- [WHAT NEEDS TO BE DONE] Can you write out every line of the entries below as a numbered list, leaving out any blank lines?

────────

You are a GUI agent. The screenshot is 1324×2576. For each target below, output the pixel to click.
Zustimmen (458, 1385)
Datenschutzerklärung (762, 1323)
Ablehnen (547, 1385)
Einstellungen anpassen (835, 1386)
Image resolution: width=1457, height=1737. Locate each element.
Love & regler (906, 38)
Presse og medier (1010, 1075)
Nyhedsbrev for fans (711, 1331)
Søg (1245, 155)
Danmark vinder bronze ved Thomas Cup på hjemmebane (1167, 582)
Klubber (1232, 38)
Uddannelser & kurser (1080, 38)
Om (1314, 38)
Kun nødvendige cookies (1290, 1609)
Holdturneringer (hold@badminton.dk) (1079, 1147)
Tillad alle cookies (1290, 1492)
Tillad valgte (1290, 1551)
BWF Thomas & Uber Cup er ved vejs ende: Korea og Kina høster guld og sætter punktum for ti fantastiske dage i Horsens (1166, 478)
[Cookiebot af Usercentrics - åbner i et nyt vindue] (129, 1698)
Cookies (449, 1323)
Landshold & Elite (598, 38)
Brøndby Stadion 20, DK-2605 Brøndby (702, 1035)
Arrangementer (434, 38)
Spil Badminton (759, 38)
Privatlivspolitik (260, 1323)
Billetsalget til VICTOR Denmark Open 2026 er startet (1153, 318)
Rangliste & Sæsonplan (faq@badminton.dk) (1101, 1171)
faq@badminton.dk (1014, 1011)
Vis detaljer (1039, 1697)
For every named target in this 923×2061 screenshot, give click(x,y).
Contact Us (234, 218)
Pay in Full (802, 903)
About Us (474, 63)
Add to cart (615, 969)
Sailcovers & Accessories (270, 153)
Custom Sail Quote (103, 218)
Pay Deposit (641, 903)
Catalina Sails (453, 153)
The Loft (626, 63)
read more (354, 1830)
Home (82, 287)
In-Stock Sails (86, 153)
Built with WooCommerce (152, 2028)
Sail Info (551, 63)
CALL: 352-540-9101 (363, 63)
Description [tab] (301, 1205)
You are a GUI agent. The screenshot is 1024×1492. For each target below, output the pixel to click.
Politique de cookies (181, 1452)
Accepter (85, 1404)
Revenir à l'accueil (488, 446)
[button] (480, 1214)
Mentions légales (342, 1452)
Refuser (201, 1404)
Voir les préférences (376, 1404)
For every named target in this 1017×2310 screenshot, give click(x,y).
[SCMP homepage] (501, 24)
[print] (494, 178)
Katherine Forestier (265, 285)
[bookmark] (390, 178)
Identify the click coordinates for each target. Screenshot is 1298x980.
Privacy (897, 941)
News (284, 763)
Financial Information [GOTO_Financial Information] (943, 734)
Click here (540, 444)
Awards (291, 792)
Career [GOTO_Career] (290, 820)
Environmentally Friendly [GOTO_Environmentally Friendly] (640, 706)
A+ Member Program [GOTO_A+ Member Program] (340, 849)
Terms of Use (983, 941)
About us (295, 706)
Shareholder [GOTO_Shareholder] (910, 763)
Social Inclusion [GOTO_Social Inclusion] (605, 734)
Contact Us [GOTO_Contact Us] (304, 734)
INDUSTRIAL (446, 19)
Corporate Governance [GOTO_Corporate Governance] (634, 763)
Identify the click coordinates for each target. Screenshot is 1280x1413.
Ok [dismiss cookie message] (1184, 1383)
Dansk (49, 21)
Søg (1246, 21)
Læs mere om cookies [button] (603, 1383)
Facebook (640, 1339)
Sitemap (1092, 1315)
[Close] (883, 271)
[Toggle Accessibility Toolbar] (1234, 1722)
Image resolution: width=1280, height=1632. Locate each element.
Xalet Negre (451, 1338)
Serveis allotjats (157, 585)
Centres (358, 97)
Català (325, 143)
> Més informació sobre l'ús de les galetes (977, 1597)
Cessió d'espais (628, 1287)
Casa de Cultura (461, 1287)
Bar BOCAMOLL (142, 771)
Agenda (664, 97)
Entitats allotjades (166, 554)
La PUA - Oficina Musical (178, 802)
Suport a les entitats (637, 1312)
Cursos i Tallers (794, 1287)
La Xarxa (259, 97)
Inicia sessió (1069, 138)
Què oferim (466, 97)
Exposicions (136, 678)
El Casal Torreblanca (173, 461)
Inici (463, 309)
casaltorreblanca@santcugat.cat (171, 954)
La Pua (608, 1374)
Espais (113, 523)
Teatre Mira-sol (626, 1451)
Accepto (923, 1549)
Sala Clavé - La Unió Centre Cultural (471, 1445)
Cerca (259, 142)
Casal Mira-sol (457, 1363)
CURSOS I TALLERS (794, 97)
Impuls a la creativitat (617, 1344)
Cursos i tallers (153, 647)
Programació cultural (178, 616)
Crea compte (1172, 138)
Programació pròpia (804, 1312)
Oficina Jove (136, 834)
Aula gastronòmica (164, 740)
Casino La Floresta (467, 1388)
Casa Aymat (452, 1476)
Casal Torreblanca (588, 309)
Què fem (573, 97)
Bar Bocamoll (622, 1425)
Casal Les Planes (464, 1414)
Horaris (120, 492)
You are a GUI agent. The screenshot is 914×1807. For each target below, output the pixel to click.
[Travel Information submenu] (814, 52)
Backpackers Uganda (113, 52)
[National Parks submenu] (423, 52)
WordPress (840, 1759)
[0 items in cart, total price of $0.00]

────────

- [REPLY TO THE EXERCISE]
1. You are a GUI agent. The screenshot is 1324×2576. For each target below, output the pixel to click.
2. Zustimmen (458, 1385)
3. Datenschutzerklärung (762, 1323)
4. Ablehnen (547, 1385)
5. Einstellungen anpassen (835, 1386)
6. Image resolution: width=1457, height=1737. Locate each element.
7. Love & regler (906, 38)
8. Presse og medier (1010, 1075)
9. Nyhedsbrev for fans (711, 1331)
10. Søg (1245, 155)
11. Danmark vinder bronze ved Thomas Cup på hjemmebane (1167, 582)
12. Klubber (1232, 38)
13. Uddannelser & kurser (1080, 38)
14. Om (1314, 38)
15. Kun nødvendige cookies (1290, 1609)
16. Holdturneringer (hold@badminton.dk) (1079, 1147)
17. Tillad alle cookies (1290, 1492)
18. Tillad valgte (1290, 1551)
19. BWF Thomas & Uber Cup er ved vejs ende: Korea og Kina høster guld og sætter punktum for ti fantastiske dage i Horsens (1166, 478)
20. [Cookiebot af Usercentrics - åbner i et nyt vindue] (129, 1698)
21. Cookies (449, 1323)
22. Landshold & Elite (598, 38)
23. Brøndby Stadion 20, DK-2605 Brøndby (702, 1035)
24. Arrangementer (434, 38)
25. Spil Badminton (759, 38)
26. Privatlivspolitik (260, 1323)
27. Billetsalget til VICTOR Denmark Open 2026 er startet (1153, 318)
28. Rangliste & Sæsonplan (faq@badminton.dk) (1101, 1171)
29. faq@badminton.dk (1014, 1011)
30. Vis detaljer (1039, 1697)
31. For every named target in this 923×2061 screenshot, give click(x,y).
32. Contact Us (234, 218)
33. Pay in Full (802, 903)
34. About Us (474, 63)
35. Add to cart (615, 969)
36. Sailcovers & Accessories (270, 153)
37. Custom Sail Quote (103, 218)
38. Pay Deposit (641, 903)
39. Catalina Sails (453, 153)
40. The Loft (626, 63)
41. read more (354, 1830)
42. Home (82, 287)
43. In-Stock Sails (86, 153)
44. Built with WooCommerce (152, 2028)
45. Sail Info (551, 63)
46. CALL: 352-540-9101 (363, 63)
47. Description [tab] (301, 1205)
48. You are a GUI agent. The screenshot is 1024×1492. For each target below, output the pixel to click.
49. Politique de cookies (181, 1452)
50. Accepter (85, 1404)
51. Revenir à l'accueil (488, 446)
52. [button] (480, 1214)
53. Mentions légales (342, 1452)
54. Refuser (201, 1404)
55. Voir les préférences (376, 1404)
56. For every named target in this 1017×2310 screenshot, give click(x,y).
57. [SCMP homepage] (501, 24)
58. [print] (494, 178)
59. Katherine Forestier (265, 285)
60. [bookmark] (390, 178)
61. Identify the click coordinates for each target. Screenshot is 1298x980.
62. Privacy (897, 941)
63. News (284, 763)
64. Financial Information [GOTO_Financial Information] (943, 734)
65. Click here (540, 444)
66. Awards (291, 792)
67. Career [GOTO_Career] (290, 820)
68. Environmentally Friendly [GOTO_Environmentally Friendly] (640, 706)
69. A+ Member Program [GOTO_A+ Member Program] (340, 849)
70. Terms of Use (983, 941)
71. About us (295, 706)
72. Shareholder [GOTO_Shareholder] (910, 763)
73. Social Inclusion [GOTO_Social Inclusion] (605, 734)
74. Contact Us [GOTO_Contact Us] (304, 734)
75. INDUSTRIAL (446, 19)
76. Corporate Governance [GOTO_Corporate Governance] (634, 763)
77. Identify the click coordinates for each target. Screenshot is 1280x1413.
78. Ok [dismiss cookie message] (1184, 1383)
79. Dansk (49, 21)
80. Søg (1246, 21)
81. Læs mere om cookies [button] (603, 1383)
82. Facebook (640, 1339)
83. Sitemap (1092, 1315)
84. [Close] (883, 271)
85. [Toggle Accessibility Toolbar] (1234, 1722)
86. Image resolution: width=1280, height=1632. Locate each element.
87. Xalet Negre (451, 1338)
88. Serveis allotjats (157, 585)
89. Centres (358, 97)
90. Català (325, 143)
91. > Més informació sobre l'ús de les galetes (977, 1597)
92. Cessió d'espais (628, 1287)
93. Casa de Cultura (461, 1287)
94. Bar BOCAMOLL (142, 771)
95. Agenda (664, 97)
96. Entitats allotjades (166, 554)
97. La PUA - Oficina Musical (178, 802)
98. Suport a les entitats (637, 1312)
99. Cursos i Tallers (794, 1287)
100. La Xarxa (259, 97)
101. Inicia sessió (1069, 138)
102. Què oferim (466, 97)
103. Exposicions (136, 678)
104. El Casal Torreblanca (173, 461)
105. Inici (463, 309)
106. casaltorreblanca@santcugat.cat (171, 954)
107. La Pua (608, 1374)
108. Espais (113, 523)
109. Teatre Mira-sol (626, 1451)
110. Accepto (923, 1549)
111. Sala Clavé - La Unió Centre Cultural (471, 1445)
112. Cerca (259, 142)
113. Casal Mira-sol (457, 1363)
114. CURSOS I TALLERS (794, 97)
115. Impuls a la creativitat (617, 1344)
116. Cursos i tallers (153, 647)
117. Programació cultural (178, 616)
118. Crea compte (1172, 138)
119. Programació pròpia (804, 1312)
120. Oficina Jove (136, 834)
121. Aula gastronòmica (164, 740)
122. Casino La Floresta (467, 1388)
123. Casa Aymat (452, 1476)
124. Casal Torreblanca (588, 309)
125. Què fem (573, 97)
126. Bar Bocamoll (622, 1425)
127. Casal Les Planes (464, 1414)
128. Horaris (120, 492)
129. You are a GUI agent. The screenshot is 914×1807. For each target below, output the pixel to click.
130. [Travel Information submenu] (814, 52)
131. Backpackers Uganda (113, 52)
132. [National Parks submenu] (423, 52)
133. WordPress (840, 1759)
134. [0 items in cart, total price of $0.00]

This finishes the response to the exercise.